Lankford noted that the Wyoming County Clerks’ Association – the group of elected officials who administer elections – met and developed a redistricting plan. That plan would have left Sublette County "mostly whole" Lankford said. Currently, the county is divided into two House Districts.
But when it came down to drawing the lines of the districts in western Wyoming’s counties, the Joint Corporations Committee "summarily dismissed" the plan, according to Lankford. The reason for such dismissal remains elusive, but appears to have centered on the community of Dubois and its desire to be included within a Fremont County district, instead of its current status within a Teton County district. That action then impacted neighboring counties and their districts as legislators struggled to stay within the population deviation allowed.
District 14 Senator Stan Cooper explained that as a legislator (he is not a member of the Joint Corporations Committee), he had originally tried to figure out how Sublette County could have its own district.
"We were unable to develop that," Cooper reported. Instead, he teamed with a legislator from Sweetwater County to develop the Cooper/Martin plan for southwestern Wyoming. That plan would leave Sublette County split into two House districts.

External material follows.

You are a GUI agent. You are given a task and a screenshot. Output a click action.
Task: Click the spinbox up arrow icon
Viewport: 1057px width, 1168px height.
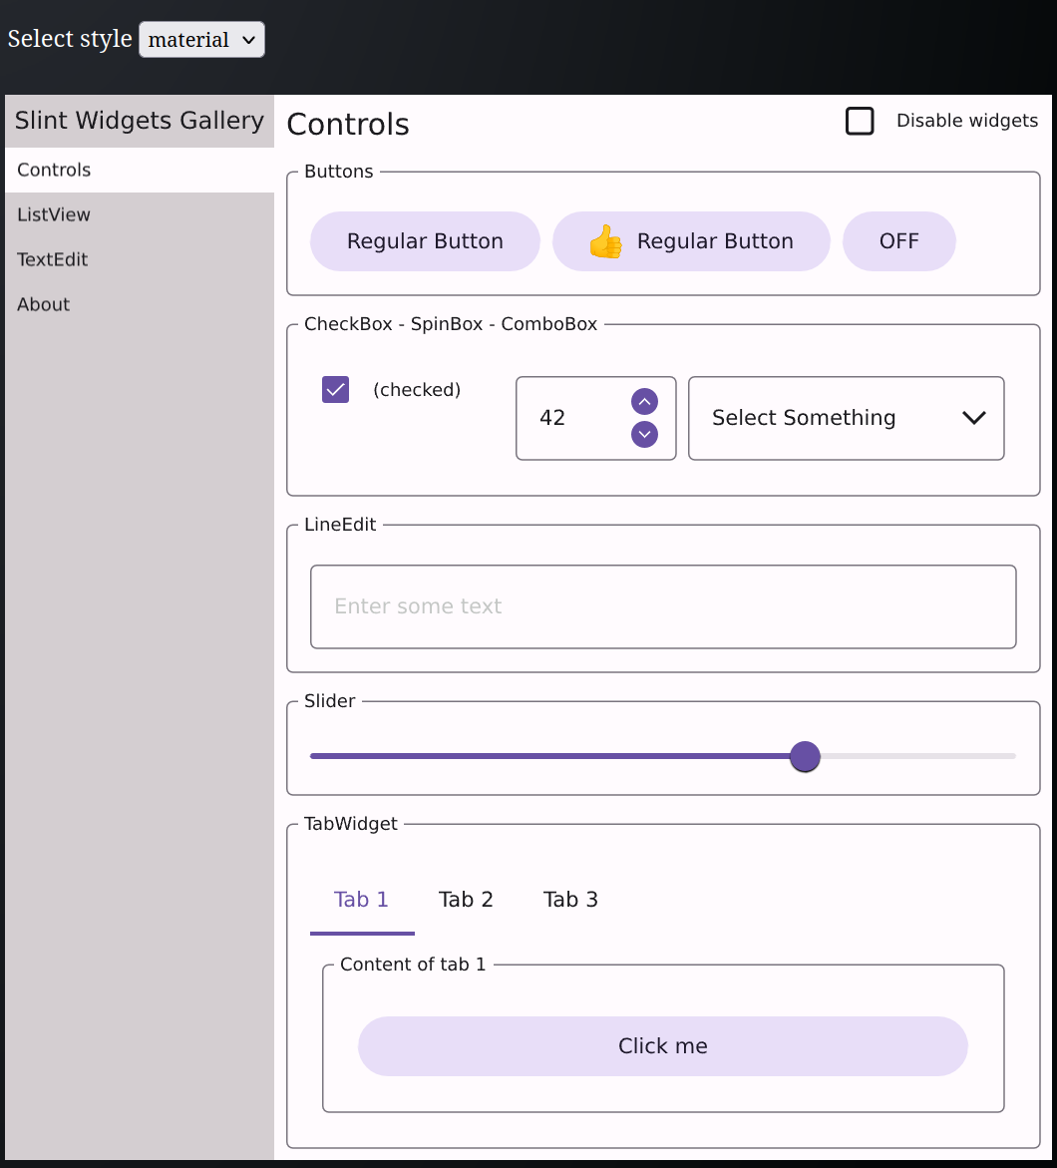(x=644, y=402)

"I am not opposed to Sublette County having its own House district, we just couldn’t make it work," he reported. The corporations committee accepted the Cooper/Martin plan.
Cooper emphasized that the planning process is not yet closed – that there is time for changes to be made.
Changes are sure to be proposed. Teton County Clerk Sherry Daigle, House District 23 Representative Keith Gingery and Sublette County’s Geographic Information Systems guru Rich Greenwood had spent the morning reworking the numbers and proposed boundary lines and had a new proposal for consideration ready during the commission-sponsored session. That plan would indeed leave most of Sublette County intact, but would put some Bondurant residents in with a Teton County district.
"You can have your own seat," Gingery said. "It’s do-able."
Gingery noted that Sublette County collects about $90 million extra into the state’s school funding system, and because of the financial importance of the county to the state’s coffers, "you should have your own representative within your county."
Gingery said that thanks to the concerns raised from people like Dan and Ann Strand Budd, who co-authored a widely distributed letter about redistricting, legislators from outside the area are paying attention.
Gingery said, "There is a building of concern that Sublette County deserves its own seat."
Ann Strand Budd questioned why the concerns of the 1,900 people of the Dubois area would be given more consideration that the 10,000 people in Sublette County.
Sublette County Commission Chairman Joel Bousman noted that Sublette County provides about 20 percent of the revenue generated for the state’s general budget.
Sublette County’s commissioners repeatedly pressed Cooper to support the clerk’s revised plan to give Sublette County an intact district, and Cooper said he would consider the proposal when it is completed, but stopped short of pledging his support.
"I’d be glad to take a look at it," he responded. The clerks will meet again later this week to finalize revisions. The legislative committee will meet again on Dec. 6 to further its redistricting deliberations.
House District 22 Representative Jim Roscoe noted that his district "is the most convoluted in the state, I’m sure."
Roscoe said the clerk’s revisions should be used to amend the Cooper/Martin plan to give Sublette County its own district. Roscoe is a member of the Joint Corporations Committee, which he called "a terrible committee to be on."